Task material →
══════
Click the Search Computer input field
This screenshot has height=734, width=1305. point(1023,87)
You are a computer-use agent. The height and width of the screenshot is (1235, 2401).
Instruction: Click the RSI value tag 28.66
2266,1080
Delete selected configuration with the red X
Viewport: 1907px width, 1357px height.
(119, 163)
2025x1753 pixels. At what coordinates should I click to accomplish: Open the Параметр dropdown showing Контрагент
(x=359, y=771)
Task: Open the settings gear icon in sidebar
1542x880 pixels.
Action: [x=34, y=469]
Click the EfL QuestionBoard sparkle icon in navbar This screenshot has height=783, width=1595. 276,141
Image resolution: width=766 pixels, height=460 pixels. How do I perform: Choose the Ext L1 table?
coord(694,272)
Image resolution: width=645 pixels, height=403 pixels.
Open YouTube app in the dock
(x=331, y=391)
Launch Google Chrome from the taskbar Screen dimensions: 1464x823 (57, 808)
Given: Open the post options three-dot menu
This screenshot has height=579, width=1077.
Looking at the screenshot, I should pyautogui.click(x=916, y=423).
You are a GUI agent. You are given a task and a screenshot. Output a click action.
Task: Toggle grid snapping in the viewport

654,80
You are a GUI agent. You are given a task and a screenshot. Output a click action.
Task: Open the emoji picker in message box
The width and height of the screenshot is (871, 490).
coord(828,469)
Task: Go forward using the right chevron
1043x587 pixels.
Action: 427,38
══════
Your instructions → Everything from the line with "Click the EfL" to the last line of the entries above is to be retyped exactly. Include both ends.

Solution to this task →
Click the EfL QuestionBoard sparkle icon in navbar This screenshot has height=783, width=1595. 276,141
Image resolution: width=766 pixels, height=460 pixels. How do I perform: Choose the Ext L1 table?
coord(694,272)
Image resolution: width=645 pixels, height=403 pixels.
Open YouTube app in the dock
(x=331, y=391)
Launch Google Chrome from the taskbar Screen dimensions: 1464x823 (57, 808)
Given: Open the post options three-dot menu
This screenshot has height=579, width=1077.
Looking at the screenshot, I should pyautogui.click(x=916, y=423).
You are a GUI agent. You are given a task and a screenshot. Output a click action.
Task: Toggle grid snapping in the viewport

654,80
You are a GUI agent. You are given a task and a screenshot. Output a click action.
Task: Open the emoji picker in message box
The width and height of the screenshot is (871, 490).
coord(828,469)
Task: Go forward using the right chevron
1043x587 pixels.
Action: 427,38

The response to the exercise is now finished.